# Turbo charger for 2000 maxima



## pah92303 (Jan 8, 2007)

is there a turbo charger for a 2000 maxima? if so where can i get one?


----------



## brianw (Feb 25, 2004)

PFI, Custommaxima, and at least two other places have done this. Not sure if the have a stock kit or if one of their 95-99 kits was modified to fit. (it's not exactly easy to modify it, but it's not too hard either if you're familiar with the electricals and not afraid of welding...)


----------



## pah92303 (Jan 8, 2007)

is there any websites i can go to, to find out this information?


----------



## brianw (Feb 25, 2004)

Maxima.org guys have done this a few times.
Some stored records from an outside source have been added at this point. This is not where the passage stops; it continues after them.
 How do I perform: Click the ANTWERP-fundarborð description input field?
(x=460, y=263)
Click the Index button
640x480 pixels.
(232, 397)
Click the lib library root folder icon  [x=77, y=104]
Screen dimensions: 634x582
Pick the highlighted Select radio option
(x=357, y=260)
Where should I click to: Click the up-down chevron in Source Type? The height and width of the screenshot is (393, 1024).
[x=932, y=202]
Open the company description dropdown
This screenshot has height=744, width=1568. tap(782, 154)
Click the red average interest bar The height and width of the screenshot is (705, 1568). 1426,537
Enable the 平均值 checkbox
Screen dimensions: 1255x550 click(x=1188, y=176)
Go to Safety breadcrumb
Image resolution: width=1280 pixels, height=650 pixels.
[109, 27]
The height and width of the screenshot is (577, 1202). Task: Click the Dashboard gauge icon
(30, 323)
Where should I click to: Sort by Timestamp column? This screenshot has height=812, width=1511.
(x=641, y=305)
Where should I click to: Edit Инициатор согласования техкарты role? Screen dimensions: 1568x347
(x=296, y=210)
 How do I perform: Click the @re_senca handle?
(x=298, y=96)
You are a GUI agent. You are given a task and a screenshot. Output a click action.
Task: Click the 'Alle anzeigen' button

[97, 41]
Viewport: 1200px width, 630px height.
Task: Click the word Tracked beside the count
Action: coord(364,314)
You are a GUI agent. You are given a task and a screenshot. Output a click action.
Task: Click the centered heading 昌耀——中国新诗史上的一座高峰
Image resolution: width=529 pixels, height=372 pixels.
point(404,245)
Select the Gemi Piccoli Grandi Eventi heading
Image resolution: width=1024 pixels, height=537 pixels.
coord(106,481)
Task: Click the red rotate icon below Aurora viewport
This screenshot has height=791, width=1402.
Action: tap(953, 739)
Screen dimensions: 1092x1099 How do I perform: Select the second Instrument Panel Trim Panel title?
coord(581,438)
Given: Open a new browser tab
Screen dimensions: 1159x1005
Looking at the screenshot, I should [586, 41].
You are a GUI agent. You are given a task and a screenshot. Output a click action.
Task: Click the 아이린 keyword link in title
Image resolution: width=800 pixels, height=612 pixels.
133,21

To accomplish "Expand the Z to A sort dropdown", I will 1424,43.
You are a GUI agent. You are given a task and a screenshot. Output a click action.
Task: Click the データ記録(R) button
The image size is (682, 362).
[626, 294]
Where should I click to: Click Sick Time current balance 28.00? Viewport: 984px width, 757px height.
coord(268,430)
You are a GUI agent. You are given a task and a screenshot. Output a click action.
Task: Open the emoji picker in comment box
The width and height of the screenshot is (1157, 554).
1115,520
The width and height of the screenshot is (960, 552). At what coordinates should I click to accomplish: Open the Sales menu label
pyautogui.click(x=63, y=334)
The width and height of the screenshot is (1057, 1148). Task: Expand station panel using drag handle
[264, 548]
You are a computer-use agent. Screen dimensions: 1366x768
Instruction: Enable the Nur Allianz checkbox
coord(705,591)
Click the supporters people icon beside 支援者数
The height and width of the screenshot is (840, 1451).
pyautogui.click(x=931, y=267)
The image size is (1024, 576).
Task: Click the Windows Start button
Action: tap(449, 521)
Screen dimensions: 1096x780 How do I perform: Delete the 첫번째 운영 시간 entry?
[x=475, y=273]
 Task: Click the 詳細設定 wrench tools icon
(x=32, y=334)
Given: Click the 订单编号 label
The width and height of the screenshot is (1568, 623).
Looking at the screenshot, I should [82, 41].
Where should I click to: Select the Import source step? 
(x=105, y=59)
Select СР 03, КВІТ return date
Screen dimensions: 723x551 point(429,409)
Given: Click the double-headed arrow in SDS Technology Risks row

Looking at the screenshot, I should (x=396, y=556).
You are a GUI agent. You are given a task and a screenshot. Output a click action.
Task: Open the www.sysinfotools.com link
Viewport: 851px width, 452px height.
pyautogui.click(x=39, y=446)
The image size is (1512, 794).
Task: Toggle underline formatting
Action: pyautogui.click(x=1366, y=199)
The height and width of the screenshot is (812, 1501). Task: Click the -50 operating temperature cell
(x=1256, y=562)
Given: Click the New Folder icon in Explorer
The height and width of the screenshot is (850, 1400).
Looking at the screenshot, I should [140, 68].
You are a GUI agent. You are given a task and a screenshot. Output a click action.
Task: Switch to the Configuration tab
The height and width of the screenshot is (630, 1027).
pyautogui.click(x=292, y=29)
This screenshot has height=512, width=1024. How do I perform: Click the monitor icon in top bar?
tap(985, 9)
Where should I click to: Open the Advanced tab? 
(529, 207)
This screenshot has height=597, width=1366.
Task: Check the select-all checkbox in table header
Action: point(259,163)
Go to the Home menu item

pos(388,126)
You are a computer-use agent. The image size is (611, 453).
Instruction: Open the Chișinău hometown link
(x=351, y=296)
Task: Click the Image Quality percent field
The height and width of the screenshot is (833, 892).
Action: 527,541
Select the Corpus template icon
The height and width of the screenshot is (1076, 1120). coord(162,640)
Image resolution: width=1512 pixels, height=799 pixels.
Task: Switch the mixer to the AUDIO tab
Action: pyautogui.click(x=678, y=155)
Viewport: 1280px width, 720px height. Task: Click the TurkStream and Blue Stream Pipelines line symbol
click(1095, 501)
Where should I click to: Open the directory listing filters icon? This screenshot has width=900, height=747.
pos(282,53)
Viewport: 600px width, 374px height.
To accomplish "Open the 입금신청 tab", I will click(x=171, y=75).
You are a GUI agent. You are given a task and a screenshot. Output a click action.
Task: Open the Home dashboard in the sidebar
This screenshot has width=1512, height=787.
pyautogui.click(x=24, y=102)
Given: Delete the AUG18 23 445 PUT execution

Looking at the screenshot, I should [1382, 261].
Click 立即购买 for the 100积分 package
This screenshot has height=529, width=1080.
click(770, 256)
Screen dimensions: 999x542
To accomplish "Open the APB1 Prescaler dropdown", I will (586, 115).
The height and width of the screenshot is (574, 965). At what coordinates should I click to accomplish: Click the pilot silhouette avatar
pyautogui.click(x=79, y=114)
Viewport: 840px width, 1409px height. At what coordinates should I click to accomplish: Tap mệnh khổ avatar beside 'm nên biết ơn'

I suggest you head there if your google-fu doesn't help you.


----------



## pah92303 (Jan 8, 2007)

*HP needed*

is there anything i can do to my 2000 nissan maxima to get nore horsepower?


----------



## velardejose (Sep 9, 2004)

Hi
Question: Can you can turbocharge it?
Answer: Yes
You can buy any garrett turbo, if it is the right one for your config is another history...
http://www.nissanforums.com/forced-...3273-before-posting-newbie-question-read.html
It is not impossible
I am running a turbo carbed e16 engine, boosting 14 psi
Daily driver
As there is no kit available, you can fab your own, or pay for it to be done
I could only recommend you to read and learn about turbos to know what to modify and why
Turbo engines are adictive...
Peace


----------